[[ RECORDS FOR THE TASK open ]]

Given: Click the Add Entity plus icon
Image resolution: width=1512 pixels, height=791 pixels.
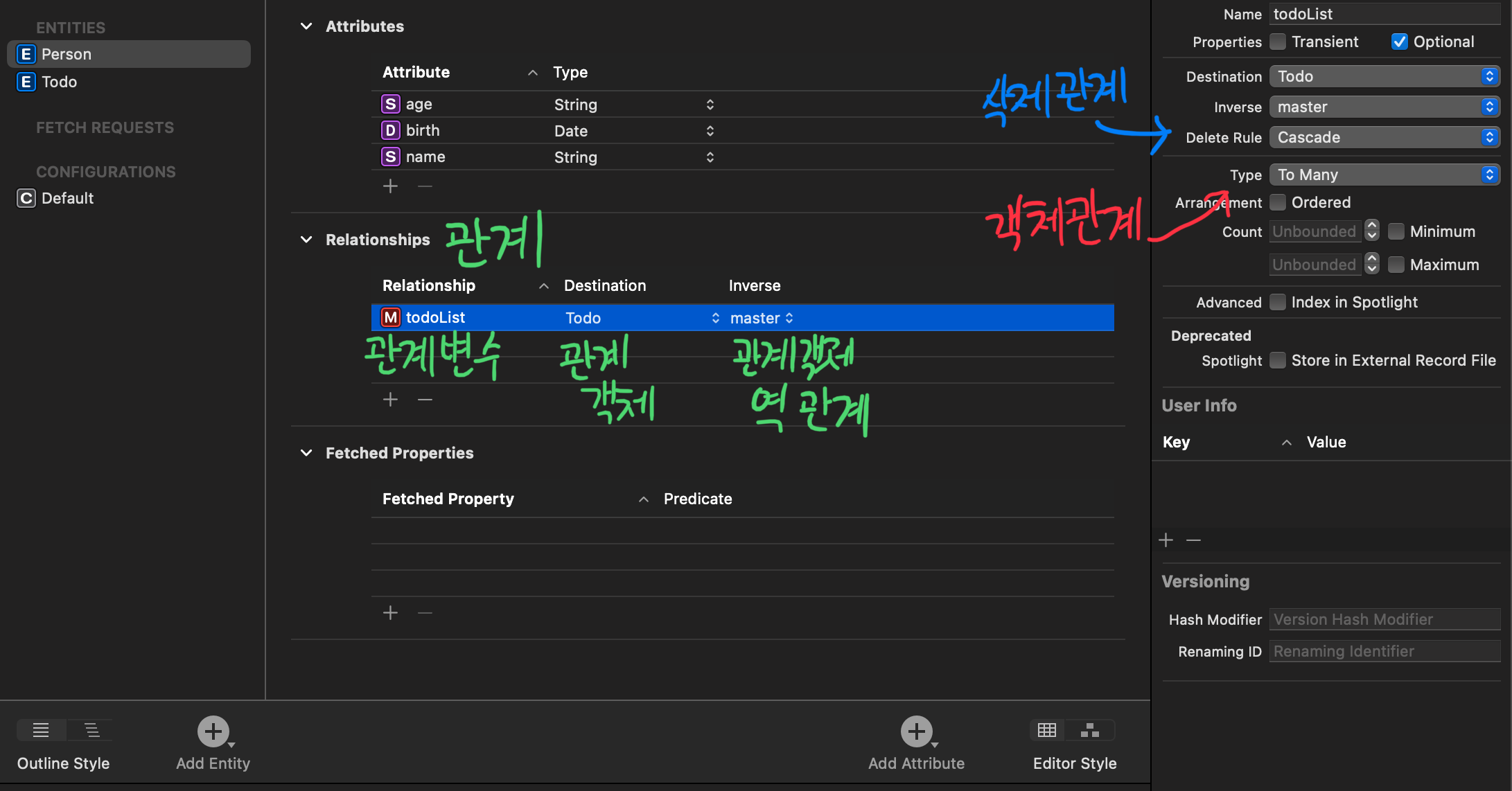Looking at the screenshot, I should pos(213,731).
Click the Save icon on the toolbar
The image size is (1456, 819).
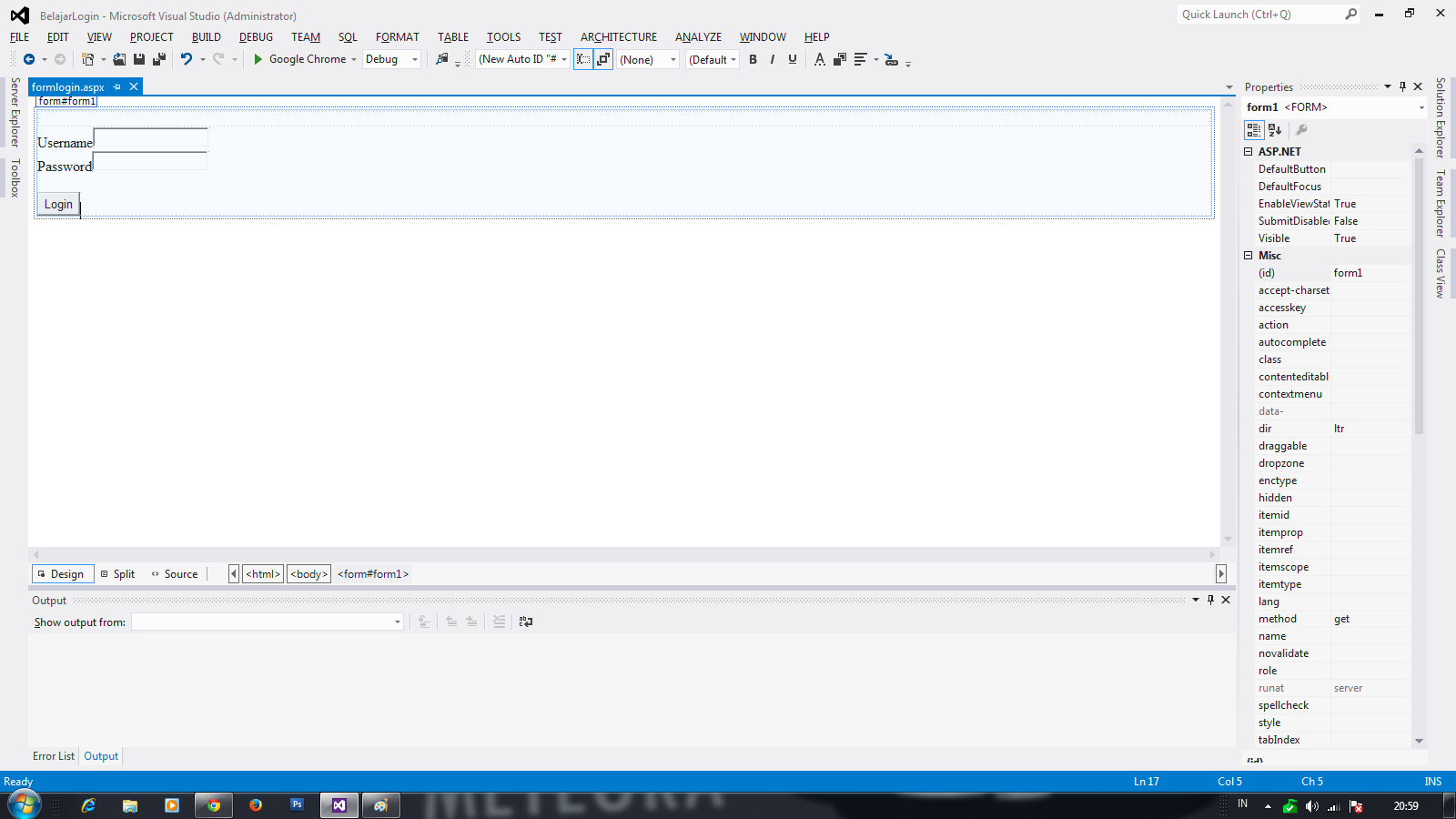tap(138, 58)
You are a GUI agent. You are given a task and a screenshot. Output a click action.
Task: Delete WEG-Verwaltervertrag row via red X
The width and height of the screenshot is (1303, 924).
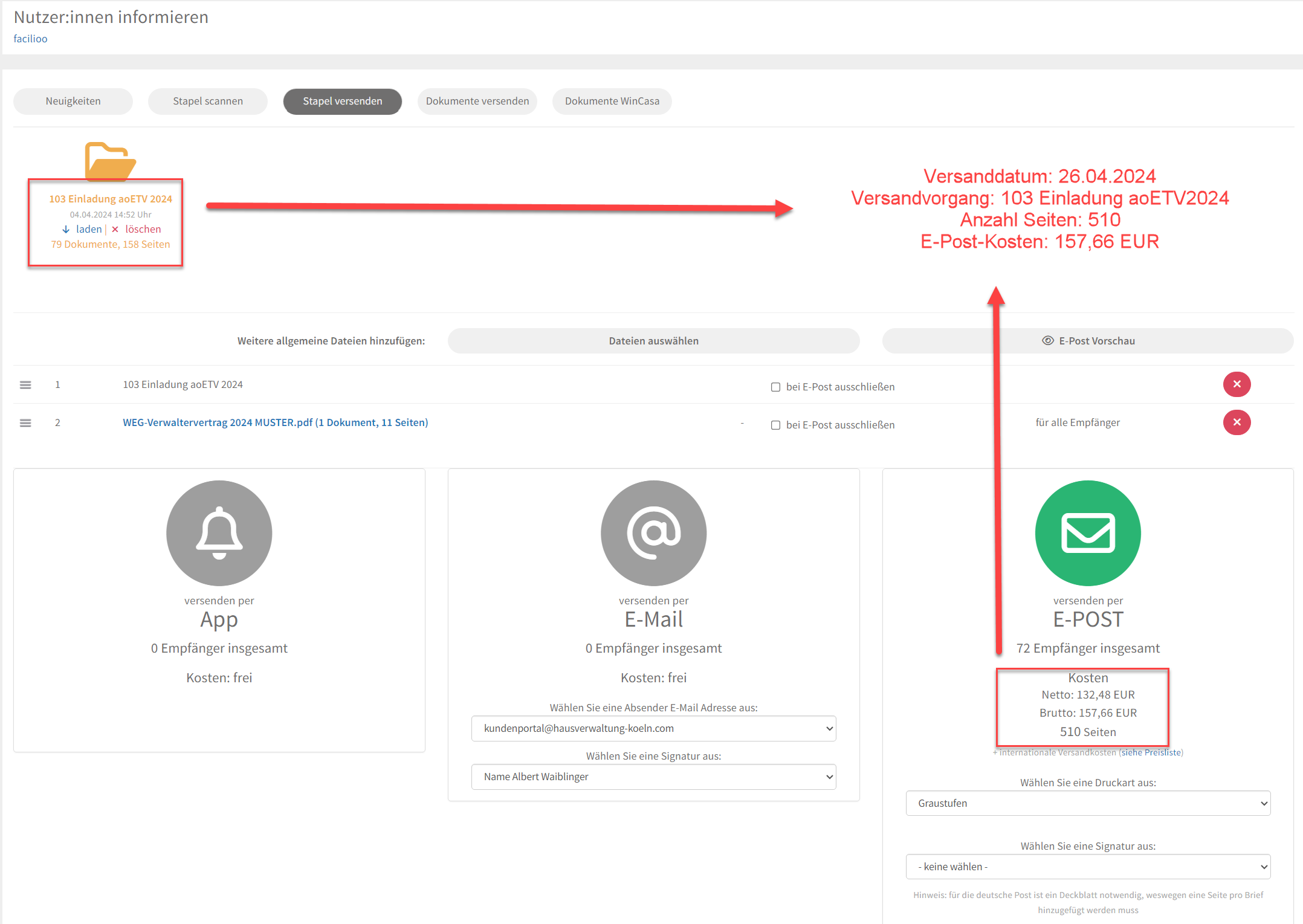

[[ RECORDS FOR THE TASK closed ]]

→ **EXERCISE PROMPT**:
Copy every line of the data that holds the string "icon".

→ **TASK RESPONSE**:
Given: Click the Add Entity plus icon
Click the Save icon on the toolbar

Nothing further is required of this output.